Mr. Reeb’s post could be Exhibit A in the argument against Claremont, its mystical-cum-fanatical understanding of “the Founding” and the inability of many Claremont Straussians to read the Declaration of Independence without assigning this text a significance far beyond its considerable importance in the history of our country.  Besides the travesty of portraying the signers of the Declaration of Independence as men apparently bent on extinguishing “illegitimate” nations in the name of political virtue, which is insulting to the honour of these men, when they very simply wanted to throw off the burden of oppressive rule that had been violating their customary rights as Englishmen and chart their own political course (not being much troubled by the existence of the many ”illegitimate” nations that governed themselves or were governed by force and fraud), it is simply wrong to say that the Declaration carried this immensely greater significance.  It was a declaration of the independence of the thirteen colonies from Britain; it was the first express statement of colonial self-determination in history; it explained the reasons for lawful rebellion against Crown and Parliament.  These are reasons enough to consider it a very important and meaningful document without attaching to it such an astonishingly universal significance that it did not possess.  It may be quite one thing to say that the implications of the statements in the Declaration extended far beyond these United States, and this would be true, and still another to make it out to be some lunatic declaration of war on all forms of political injustice and misrule. 
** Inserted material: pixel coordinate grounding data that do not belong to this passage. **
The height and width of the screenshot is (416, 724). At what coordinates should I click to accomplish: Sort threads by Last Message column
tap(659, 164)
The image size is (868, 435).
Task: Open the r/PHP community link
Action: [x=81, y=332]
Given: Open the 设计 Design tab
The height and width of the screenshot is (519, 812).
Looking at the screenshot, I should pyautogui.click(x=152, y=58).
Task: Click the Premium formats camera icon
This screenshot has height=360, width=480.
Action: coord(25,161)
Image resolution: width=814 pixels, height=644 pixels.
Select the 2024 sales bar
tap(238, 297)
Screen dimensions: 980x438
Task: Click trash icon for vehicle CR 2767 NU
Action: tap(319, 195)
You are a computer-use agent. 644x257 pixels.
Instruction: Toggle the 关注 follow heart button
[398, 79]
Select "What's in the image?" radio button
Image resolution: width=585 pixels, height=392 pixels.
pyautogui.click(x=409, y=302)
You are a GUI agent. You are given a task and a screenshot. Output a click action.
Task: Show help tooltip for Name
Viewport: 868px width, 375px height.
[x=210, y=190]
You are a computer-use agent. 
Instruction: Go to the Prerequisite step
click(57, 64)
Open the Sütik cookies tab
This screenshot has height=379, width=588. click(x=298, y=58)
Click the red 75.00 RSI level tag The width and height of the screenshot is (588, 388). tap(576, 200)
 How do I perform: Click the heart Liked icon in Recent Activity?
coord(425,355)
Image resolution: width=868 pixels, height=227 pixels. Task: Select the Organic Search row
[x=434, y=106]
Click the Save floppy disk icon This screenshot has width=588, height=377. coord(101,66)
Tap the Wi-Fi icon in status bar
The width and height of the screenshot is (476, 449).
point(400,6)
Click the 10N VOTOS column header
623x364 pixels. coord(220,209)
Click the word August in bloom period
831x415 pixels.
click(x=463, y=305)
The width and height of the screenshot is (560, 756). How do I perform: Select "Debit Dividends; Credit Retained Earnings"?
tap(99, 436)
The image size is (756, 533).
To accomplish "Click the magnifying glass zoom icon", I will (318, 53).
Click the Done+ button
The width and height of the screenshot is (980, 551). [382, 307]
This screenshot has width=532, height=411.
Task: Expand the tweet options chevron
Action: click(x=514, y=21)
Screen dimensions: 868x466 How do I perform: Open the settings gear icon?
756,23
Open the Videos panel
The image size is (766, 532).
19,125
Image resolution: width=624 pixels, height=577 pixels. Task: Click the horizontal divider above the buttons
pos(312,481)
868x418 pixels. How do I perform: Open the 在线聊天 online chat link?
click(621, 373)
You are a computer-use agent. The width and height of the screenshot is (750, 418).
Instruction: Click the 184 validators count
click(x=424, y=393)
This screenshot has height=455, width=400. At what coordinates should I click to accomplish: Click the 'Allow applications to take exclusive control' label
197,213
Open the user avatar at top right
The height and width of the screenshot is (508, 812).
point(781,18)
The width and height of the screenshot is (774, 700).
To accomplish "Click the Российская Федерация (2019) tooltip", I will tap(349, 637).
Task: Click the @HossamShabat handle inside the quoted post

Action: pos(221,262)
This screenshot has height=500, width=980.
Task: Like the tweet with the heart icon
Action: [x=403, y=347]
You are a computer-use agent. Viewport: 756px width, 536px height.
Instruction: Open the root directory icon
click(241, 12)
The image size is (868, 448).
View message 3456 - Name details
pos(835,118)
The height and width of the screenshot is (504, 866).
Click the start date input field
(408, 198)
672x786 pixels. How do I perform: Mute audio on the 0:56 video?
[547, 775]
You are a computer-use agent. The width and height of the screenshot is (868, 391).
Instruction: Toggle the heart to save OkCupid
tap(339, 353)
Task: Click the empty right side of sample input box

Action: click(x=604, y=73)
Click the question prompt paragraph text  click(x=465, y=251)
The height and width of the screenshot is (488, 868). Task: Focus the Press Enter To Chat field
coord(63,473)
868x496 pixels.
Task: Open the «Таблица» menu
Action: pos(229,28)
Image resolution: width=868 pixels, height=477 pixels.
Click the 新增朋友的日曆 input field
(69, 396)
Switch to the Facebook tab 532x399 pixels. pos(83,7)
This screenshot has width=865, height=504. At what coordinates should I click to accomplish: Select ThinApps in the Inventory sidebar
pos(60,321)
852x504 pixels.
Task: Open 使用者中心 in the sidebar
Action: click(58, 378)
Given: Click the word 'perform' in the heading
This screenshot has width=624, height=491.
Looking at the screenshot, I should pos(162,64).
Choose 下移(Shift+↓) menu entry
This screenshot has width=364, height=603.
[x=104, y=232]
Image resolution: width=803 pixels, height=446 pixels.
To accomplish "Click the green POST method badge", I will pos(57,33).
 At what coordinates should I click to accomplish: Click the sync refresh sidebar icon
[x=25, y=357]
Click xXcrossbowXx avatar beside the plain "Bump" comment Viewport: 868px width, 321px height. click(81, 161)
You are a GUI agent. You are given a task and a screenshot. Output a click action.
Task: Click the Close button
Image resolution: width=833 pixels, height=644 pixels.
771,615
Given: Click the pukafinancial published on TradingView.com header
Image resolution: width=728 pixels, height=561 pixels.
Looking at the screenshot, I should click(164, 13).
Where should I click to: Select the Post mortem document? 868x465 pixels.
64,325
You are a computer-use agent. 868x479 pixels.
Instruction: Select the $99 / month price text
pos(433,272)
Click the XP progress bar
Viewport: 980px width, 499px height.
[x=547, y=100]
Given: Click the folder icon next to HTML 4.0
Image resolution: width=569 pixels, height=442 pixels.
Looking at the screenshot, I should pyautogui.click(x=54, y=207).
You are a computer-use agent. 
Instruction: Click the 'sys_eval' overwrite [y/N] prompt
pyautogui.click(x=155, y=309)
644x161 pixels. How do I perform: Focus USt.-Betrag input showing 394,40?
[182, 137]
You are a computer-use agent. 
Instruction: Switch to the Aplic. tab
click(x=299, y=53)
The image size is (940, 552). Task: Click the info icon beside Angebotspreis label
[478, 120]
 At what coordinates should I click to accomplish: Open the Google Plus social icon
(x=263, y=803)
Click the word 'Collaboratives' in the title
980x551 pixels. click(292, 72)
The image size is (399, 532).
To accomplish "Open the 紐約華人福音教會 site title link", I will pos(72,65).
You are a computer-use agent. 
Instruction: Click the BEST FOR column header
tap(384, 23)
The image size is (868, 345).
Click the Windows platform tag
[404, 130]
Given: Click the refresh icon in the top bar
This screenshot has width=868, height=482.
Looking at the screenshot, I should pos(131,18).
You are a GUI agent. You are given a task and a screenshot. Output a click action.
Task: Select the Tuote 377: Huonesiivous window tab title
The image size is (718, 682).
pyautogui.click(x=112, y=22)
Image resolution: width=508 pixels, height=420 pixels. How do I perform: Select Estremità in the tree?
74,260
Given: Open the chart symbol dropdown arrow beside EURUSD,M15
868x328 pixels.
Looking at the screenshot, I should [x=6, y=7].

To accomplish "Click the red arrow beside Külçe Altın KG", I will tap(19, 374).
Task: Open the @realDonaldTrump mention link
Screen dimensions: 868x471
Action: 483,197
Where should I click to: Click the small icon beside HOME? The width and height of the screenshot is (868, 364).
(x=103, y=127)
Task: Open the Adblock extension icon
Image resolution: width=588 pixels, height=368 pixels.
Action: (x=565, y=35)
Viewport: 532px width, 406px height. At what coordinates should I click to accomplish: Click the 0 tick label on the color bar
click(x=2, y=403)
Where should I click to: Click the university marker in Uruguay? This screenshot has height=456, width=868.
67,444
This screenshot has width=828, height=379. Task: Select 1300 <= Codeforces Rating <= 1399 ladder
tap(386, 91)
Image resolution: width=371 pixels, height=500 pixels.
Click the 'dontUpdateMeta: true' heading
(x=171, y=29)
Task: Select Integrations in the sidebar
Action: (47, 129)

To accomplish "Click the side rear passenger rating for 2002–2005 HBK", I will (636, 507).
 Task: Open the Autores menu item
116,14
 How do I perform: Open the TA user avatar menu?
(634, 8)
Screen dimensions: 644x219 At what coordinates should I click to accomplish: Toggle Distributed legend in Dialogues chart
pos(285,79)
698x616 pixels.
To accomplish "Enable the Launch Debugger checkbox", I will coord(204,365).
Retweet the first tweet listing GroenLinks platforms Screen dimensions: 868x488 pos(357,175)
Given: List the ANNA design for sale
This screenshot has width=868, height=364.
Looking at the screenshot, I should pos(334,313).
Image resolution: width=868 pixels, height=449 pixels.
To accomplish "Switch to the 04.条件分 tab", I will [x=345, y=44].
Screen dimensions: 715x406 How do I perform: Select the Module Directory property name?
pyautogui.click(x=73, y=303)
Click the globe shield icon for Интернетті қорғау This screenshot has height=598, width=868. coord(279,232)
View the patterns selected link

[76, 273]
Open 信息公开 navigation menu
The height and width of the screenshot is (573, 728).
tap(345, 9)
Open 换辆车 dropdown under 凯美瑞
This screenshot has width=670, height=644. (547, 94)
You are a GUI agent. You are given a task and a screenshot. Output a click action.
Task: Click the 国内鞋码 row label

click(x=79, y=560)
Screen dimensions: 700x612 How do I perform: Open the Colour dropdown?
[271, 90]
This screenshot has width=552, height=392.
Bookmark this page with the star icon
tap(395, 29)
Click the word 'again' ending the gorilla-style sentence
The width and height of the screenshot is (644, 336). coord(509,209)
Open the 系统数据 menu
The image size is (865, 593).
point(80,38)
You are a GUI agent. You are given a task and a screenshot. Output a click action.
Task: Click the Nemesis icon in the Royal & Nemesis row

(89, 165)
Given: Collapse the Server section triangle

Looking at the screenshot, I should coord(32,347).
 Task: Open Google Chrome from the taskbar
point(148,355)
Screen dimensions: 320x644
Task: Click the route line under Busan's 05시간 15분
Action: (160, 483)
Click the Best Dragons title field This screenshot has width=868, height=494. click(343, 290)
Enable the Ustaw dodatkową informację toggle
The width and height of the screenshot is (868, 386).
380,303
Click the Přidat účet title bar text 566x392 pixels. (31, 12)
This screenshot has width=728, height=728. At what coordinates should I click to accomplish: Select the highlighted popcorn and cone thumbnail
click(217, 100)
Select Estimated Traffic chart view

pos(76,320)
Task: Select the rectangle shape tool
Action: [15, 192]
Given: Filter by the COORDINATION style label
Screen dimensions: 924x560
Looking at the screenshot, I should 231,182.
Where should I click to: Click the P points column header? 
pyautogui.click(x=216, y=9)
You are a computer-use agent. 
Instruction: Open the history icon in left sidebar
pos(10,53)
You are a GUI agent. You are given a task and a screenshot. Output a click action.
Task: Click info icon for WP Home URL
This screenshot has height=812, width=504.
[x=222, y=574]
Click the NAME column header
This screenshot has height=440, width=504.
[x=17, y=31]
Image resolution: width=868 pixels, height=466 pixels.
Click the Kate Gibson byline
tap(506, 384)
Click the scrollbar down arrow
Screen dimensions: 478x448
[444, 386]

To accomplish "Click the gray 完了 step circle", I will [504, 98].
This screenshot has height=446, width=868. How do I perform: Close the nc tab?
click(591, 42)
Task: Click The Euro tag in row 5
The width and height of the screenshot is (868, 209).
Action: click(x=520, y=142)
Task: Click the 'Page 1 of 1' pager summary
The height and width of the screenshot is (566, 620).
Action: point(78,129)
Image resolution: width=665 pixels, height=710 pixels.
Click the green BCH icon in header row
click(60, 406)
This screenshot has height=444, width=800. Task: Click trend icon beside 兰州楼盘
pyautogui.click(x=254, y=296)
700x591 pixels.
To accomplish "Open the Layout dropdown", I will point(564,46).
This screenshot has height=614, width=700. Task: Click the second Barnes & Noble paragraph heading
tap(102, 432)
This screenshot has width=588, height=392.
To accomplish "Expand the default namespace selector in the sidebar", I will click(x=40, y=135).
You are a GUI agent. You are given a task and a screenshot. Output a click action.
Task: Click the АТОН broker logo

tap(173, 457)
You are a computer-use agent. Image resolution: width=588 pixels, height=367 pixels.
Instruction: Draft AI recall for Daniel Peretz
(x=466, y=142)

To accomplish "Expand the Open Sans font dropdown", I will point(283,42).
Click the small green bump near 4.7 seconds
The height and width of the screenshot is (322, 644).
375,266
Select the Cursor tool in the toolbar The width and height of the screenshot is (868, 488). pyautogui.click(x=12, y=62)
The men who signed it certainly did not think they were signing any such thing as what Mr. Reeb describes.  They may have thought tyrannies theoretically worthy of destruction, and they certainly believed rebellion against tyranny justified, but they also assumed that the misrule of tyrannies would bring about their own collapse.  There would be no need to extinguish them, as they would fail from their own internal weaknesses.  The genius of the mixed constitution was supposed to be that a republic with such a constitution would not succumb to the self-destructive malady of tyranny–related to this conviction is the assumption that tyranny always eventually crumbles on its own.   

Notice also the rather nasty conflation of nation and government here: Mr. Reeb says that any nation that rules by force or fraud is illegitimate.  What a strange thing to say.  But we now know what to do with “illegitimate” nations, don’t we?  We “extinguish” them.  Very enlightened.  Very virtuous.  Very, very Jacobin.  But, remember, charging people at Claremont with the ideological fanaticism and dangerous militancy of the Jacobins is just plain crazy!  They’ve told us as much!  Why, everyone talks about extinguishing “illegitimate” nations, don’t they?